『ひみつのアッコちゃん』や『キビママちゃん』といった正統派少女漫画と『ヒッピーちゃん』、『へんな子ちゃん』から『つまんない子ちゃん』へと連動する一連のチビッ子ヒロイン路線の中間地点的な位置付けとなる『男の中に女がひとり』(「なかよし」67年6月号)、『女の中に男がひとり』(「なかよし」67年7月号)の二作もまた、少女雑誌に発表された作品とは思えぬほど、心沸き立つ異色のショートストーリーに仕上がっている。
『男の中に女がひとり』は、男家系に一人生まれた、お転婆で男勝りな我が娘に手を焼く父親が、彼女をおしとやかな性格に変えようと、あの手この手の手段を追いたてて奮闘する泣き笑いに満ちたファミリー喜劇。

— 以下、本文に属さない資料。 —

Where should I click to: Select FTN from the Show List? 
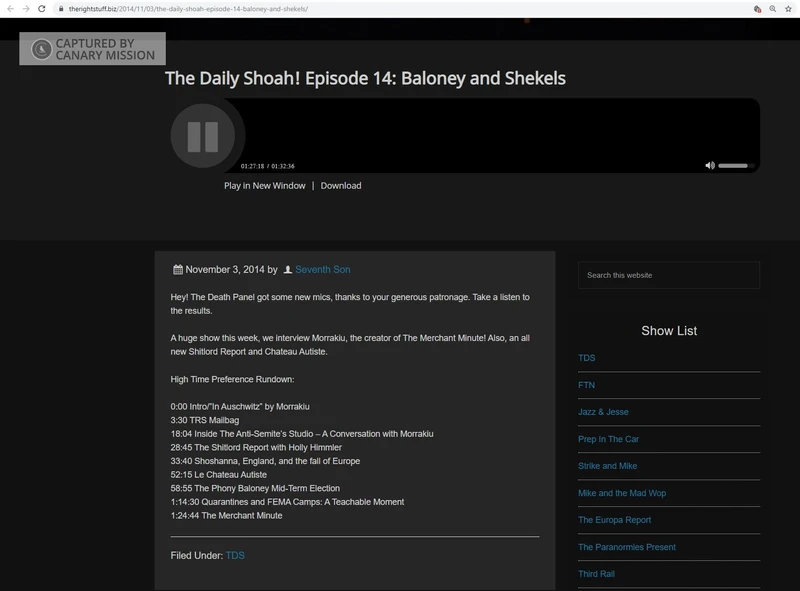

『女の中に男がひとり』は、イジメを受けた双子の妹の仇を討とうと、妹そっくりに女装した兄が、妹の通う女学校へと乗り込み、早速、妹をイジメた同級生の女の子に徹底した意地悪を仕掛けてゆくが、敵もさる者、男に負けない強烈な女の子で、しかも、彼女には、誰にも言えない大事な秘密があったという、あっと驚く衝撃のどんでん返しへと見事に着地した、小品ながらも優れた作品の一本だ。
『女の中に男がひとり』は、その後、同様のアイデアとプロットを用いて、何人かの漫画家によって描かれることになるが、やはり笑いの強度という点に関しては、後続の諸作品に対し、雲泥の差を示している。